*REQUIRED ACTION*
Of all the lines in these entries, count those that contain "each" and give only the total.

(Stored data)
....

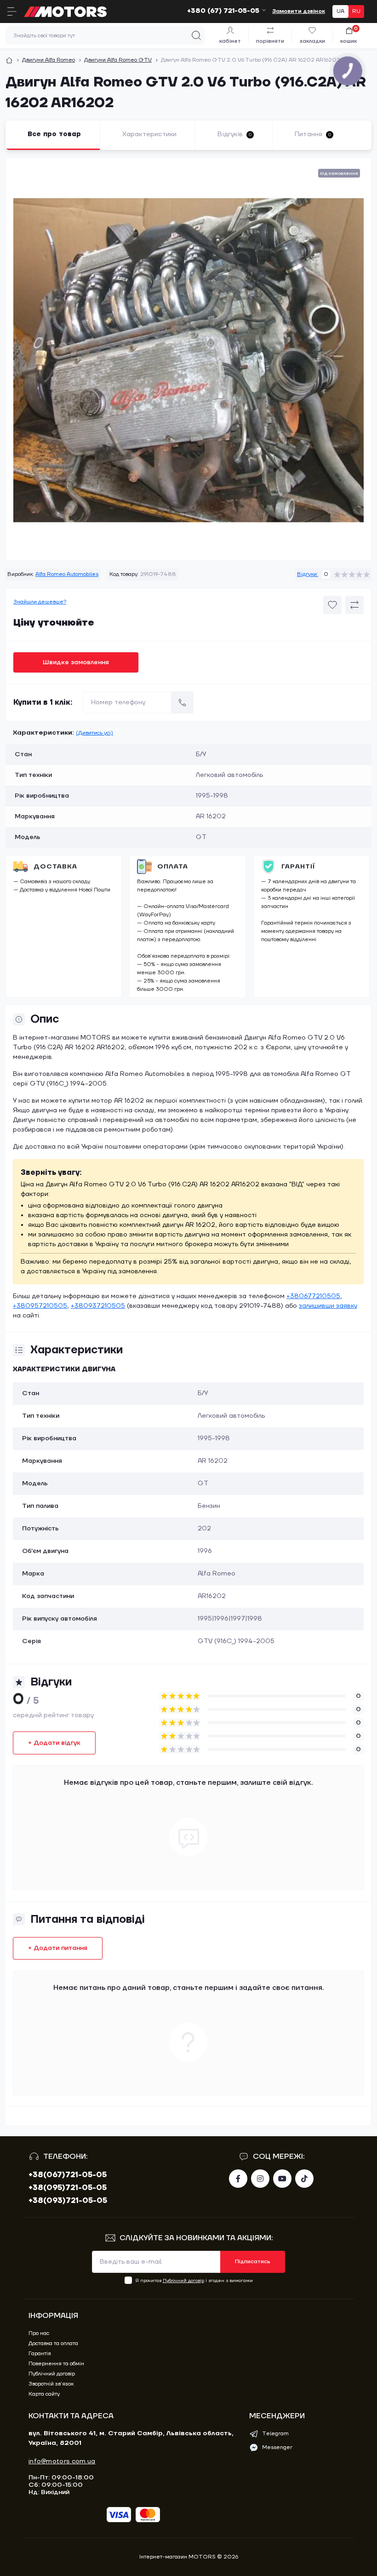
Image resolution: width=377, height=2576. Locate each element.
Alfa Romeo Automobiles (66, 574)
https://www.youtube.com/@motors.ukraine (282, 2178)
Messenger (277, 2447)
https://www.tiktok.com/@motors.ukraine (304, 2178)
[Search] (196, 35)
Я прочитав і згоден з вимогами (194, 2280)
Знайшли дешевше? (39, 601)
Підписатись (252, 2261)
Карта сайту (44, 2394)
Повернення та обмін (56, 2363)
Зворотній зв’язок (51, 2383)
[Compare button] (354, 605)
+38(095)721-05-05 (68, 2187)
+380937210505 (98, 1306)
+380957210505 (40, 1306)
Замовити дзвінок (298, 11)
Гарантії (298, 866)
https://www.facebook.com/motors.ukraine (238, 2178)
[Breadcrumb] (9, 60)
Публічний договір (183, 2280)
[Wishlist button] (332, 605)
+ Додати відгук (54, 1743)
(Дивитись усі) (94, 733)
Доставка (55, 866)
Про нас (39, 2333)
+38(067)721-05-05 (68, 2174)
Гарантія (40, 2353)
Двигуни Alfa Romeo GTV (118, 60)
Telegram (275, 2433)
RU (356, 11)
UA (340, 11)
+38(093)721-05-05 (68, 2200)
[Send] (182, 702)
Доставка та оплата (53, 2343)
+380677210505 (313, 1296)
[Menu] (12, 11)
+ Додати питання (57, 1948)
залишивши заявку (328, 1306)
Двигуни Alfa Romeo (48, 60)
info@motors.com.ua (62, 2461)
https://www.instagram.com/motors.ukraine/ (260, 2178)
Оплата (172, 866)
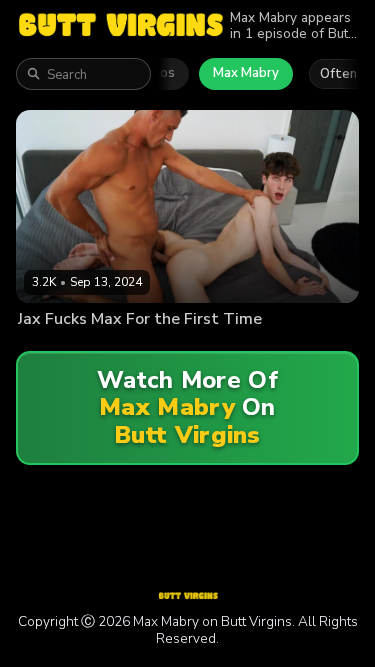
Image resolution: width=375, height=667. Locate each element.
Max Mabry (246, 73)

....

*WRITTEN RESPONSE*
2